Now before you shut this down, understand that this is not a position piece on the benefits of pistol -mounted optics. Countless articles have been written on that topic, many of which are quite helpful. You can Google any number of those articles or simply ask your favorite superstar firearms trainer for their opinion. I recognize that shooters will quite simply shoot one set up better than the other. Some environmental scenarios can tend to favor having, or not having, the optic. It is a great thing to have options to most effectively meet one’s needs.

For the record, I have a well-built set up atop which sits a high-end optic. I took a great deal of time to test it out in real training, comparing and contrasting the benefits or shortfalls throughout. I can shoot it well, but at the end of all of that I carry a different well-built handgun, with no optic. The other is relegated to a safe at home. I concluded, “Meh”, and moved on. After all, it’s my journey.

Through my experience to determine if this option was for me, I came into contact with many other people who were doing the same thing. Our discussions would reveal something quite interesting to me. Many folks I spoke with were not going through a process.  They had decided upon the results before their new gun arrived.

No system is, or can be, perfect. A true evaluation must account for as many positive and negative attributes as possible. Only then can one draw an appropriate conclusion. It was becoming apparent to me that when you ask many people what is the cost for a pistol mounted optic handgun, the answer is often, their objectivity!

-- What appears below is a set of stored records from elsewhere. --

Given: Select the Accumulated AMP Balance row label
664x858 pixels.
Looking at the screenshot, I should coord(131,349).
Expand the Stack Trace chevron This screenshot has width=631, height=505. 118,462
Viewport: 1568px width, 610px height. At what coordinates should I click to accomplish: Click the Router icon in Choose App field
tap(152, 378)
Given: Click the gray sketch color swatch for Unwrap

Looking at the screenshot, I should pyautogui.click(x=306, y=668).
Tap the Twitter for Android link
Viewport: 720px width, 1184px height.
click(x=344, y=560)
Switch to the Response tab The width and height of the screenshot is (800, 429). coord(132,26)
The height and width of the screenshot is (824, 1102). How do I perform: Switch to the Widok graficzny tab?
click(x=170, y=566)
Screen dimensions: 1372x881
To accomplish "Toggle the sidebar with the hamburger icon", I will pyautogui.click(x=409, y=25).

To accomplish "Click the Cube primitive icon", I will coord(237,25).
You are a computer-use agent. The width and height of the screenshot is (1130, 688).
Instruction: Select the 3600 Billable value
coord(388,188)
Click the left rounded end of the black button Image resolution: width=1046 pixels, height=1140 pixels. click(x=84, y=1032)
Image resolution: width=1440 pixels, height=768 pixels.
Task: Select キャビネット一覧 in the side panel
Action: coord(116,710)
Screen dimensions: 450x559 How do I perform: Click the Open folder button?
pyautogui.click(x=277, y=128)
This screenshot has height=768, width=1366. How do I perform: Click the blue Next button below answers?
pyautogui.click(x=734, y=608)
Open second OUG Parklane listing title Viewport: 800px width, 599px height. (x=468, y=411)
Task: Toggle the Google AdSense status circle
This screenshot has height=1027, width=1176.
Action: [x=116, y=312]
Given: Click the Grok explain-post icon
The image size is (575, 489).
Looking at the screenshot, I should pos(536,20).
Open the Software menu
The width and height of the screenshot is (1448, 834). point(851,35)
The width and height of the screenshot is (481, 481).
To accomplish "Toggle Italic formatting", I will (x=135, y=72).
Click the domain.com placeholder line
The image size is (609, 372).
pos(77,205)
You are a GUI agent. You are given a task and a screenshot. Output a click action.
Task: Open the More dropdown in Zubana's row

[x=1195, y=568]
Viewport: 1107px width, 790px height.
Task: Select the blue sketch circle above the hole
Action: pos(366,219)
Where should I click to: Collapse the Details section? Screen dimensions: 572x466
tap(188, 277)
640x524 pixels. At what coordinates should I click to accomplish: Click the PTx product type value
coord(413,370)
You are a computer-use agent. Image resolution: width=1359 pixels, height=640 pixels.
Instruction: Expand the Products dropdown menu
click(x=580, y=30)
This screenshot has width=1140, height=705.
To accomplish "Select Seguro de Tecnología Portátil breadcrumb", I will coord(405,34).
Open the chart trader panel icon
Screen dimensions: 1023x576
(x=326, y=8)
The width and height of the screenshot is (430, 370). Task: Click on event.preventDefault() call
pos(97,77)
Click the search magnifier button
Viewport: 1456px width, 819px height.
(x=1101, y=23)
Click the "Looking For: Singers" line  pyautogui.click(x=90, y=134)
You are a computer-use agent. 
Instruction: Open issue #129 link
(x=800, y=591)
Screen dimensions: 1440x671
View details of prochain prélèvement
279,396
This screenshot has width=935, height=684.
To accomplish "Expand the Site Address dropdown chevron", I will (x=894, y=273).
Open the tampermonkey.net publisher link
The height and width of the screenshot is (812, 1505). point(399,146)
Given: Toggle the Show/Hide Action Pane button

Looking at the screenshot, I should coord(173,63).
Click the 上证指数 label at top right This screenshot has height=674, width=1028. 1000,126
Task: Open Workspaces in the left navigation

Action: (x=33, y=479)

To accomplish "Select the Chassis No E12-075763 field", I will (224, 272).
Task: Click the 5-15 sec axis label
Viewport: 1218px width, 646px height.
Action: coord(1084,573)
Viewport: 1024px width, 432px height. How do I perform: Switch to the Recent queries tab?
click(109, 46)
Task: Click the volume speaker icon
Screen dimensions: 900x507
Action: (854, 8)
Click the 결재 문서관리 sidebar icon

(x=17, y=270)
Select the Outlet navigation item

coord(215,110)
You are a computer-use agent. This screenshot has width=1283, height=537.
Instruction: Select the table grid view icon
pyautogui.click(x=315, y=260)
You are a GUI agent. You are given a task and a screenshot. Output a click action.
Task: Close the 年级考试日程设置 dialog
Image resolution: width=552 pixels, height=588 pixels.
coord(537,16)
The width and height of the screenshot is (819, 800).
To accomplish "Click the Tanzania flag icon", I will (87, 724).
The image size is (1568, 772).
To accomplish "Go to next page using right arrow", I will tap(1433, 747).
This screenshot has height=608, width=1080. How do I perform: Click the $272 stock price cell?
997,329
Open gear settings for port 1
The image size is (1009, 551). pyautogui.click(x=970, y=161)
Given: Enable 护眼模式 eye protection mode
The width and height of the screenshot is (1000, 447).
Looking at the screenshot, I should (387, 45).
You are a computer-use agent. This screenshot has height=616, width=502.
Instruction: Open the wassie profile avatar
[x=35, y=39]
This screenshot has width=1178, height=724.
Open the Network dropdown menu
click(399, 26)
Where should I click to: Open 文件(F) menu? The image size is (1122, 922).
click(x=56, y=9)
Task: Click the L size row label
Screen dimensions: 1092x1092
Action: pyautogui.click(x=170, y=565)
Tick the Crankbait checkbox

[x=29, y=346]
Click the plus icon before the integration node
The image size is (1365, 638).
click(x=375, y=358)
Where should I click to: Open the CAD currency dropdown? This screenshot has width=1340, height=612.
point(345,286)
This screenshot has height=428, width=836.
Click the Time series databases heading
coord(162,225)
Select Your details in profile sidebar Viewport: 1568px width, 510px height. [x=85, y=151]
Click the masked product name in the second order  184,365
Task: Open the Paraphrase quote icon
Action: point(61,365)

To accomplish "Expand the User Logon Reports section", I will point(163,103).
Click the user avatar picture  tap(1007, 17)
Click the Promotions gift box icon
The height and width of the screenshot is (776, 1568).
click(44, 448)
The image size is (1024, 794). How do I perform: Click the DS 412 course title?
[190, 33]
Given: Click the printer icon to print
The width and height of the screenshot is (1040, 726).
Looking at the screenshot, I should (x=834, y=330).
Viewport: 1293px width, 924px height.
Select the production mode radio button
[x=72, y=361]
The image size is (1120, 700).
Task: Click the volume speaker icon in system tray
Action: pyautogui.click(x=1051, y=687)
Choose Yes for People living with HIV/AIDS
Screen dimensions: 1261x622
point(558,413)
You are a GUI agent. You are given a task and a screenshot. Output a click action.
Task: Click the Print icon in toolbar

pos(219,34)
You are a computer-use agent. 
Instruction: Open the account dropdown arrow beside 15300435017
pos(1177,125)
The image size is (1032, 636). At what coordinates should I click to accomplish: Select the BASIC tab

I know many shooters who have conducted complete and objective evaluations of these pistol arrangements. Many have legitimately made their decision, reflecting on trial and experience. Some others have gone a different direction… the direction of covering bases and justification. Call it pride, maybe it’s ego, but many people have “painted themselves into a corner”. They simply can’t afford to have been wrong! After folks spend $1500 to $2000 to have one of these pistols set up, it’s not the easiest thing in the world to say, “You know what? It’s not for me” or “I still shoot irons better.” If this pistol arrangement is for you, great… you’ve found what works for you. If you spent a ton of money and found it’s not helping you improve, don’t justify it… dump it! It’s your journey. And it may be your life.

A pistol is a tool. No different than a knife, shovel or a hammer. A true craftsman recognizes when a special tool is an improvement to his work. Be a craftsman. In every aspect of selecting your personal defense tools always strive for the best, learn from all your choices and above all else, maintain your objectivity.